We did not spend all our time in town or hiking though. There was numerous hours spent at the cabin playing games and drinking wine on the back porch. We brought a new game we received as a wedding gift, Hogwarts Battle, and had it set up on our dining table inside throughout the whole week. We also brought cards which we played on the porch as we sipped our drinks.
This secluded time together was the best part of the entire trip.
Unfortunately, all good things come to an end. We packed our belongings and said goodbye to the cabin on Friday. As we exited Sevierville, Gatlinburg’s sister city, we stopped by the Smoky Mountain Knife Works and picked up a few things. Most notably was a hatchet for our future camping adventures. Then we left that little area of Tennessee behind us as we traveled to our next stop…
We stayed at a cute little AirBnB in Nashville. After we dropped our bags off at the cottage, we headed to Opry Mills where we hoped to find somewhere to eat. This giant mall rests beside the Grand Ole Opry which we had tickets to attend that evening. So we ate dinner inside the mall, wandered a bit, and then headed over to the Opry with our tickets in-hand.
Come to find out, we had the wrong night! Our tickets were for the next evening. After shrugging our shoulders, we decided to instead head to the famous Honky Tonk Highway in Downtown Nashville. For those who don’t know, a honky tonk is an establishment that contains at least one stage, cold beverages, and a never-ending party. Nashville’s Honky Tonk Highway offers live music from 10am to 3am every. single. day. And the music is free! Either go into the one of many bars and enjoy a single band, or stand on the streets and listen to the musicians’ chords crashing into one another from the open windows. It is truly a thing to behold!

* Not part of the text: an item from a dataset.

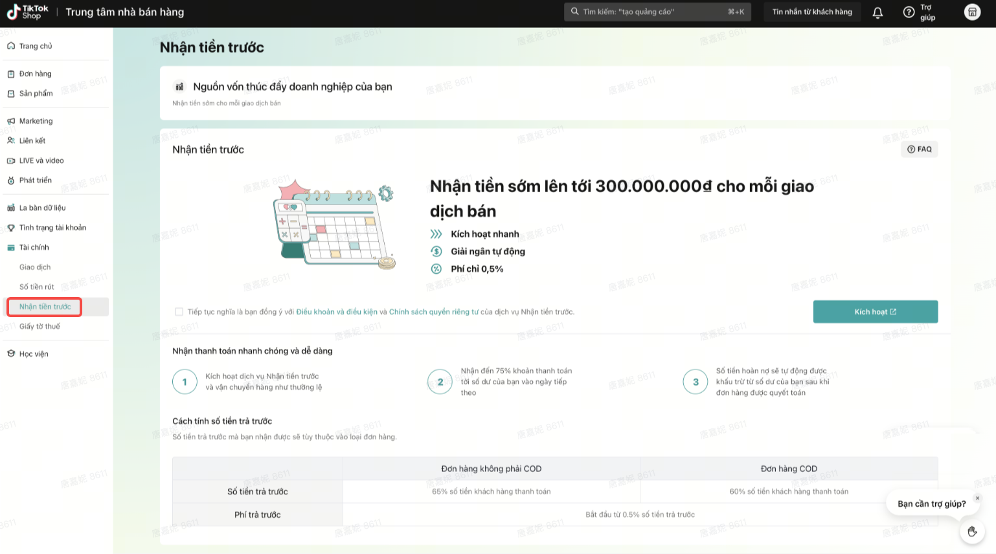Click the Học viện icon

pyautogui.click(x=11, y=354)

G and I meandered through a few of the bars: Rippy’s Smokin’ Bar and Grill, Bootleggers Inn, and Tin Roof Broadway. We were blown away by the talent of all the bands we watched throughout the night, and had a blast sipping cheap beers while swaying to the music. As the night progressed, the crowds around us become rowdier and rowdier though, and we realized our age. (Yikes…) So we called an Uber and called it a night.
Our second day in Nashville was much more laid back. We visited The Parthenon in Centennial Park, and stopped by Fork’s Drum Closet to the pure joy of my husband. Then, finally, that evening we attended the Grand Ole Opry.
Now, nothing quite says “Nashville” like a night at the Grand Ole Opry. What began as a simple radio broadcast in 1925 is today an entertainment phenomenon showcasing a mix of country music greats– new stars, superstars, and legends. The tickets are ridiculously inexpensive and guests are promised at least 10 musicians and/or bands each performance. G and I were lucky enough to see John Conlee, Mark Wills, Mike Snider, Jeannie Seely, Tenille Townes, The Steel Woods, Bill Anderson, Bobby Osborne & The Rocky Top X-Press, Chonda Pierce, Ricky Skaggs, The Whites, and Collin Raye. I’m a huge country music fan, and though I didn’t know the majority of these artists, the energy and history of the Opry can be felt deep into your bones.
G and I both expressed a wish to have stayed in Gatlinburg a few days longer, but attending the Opry made our trip to Nashville worth it.
All in all, our honeymoon was the thing dreams are made of. I could not have imagined a better vacation with my favorite person, nor would I change a single aspect of the trip. We were able to explore a new area, experience new adventures, and spend quality time alone. And the best part, every memory was made together.
This is something I will treasure in my memories forever.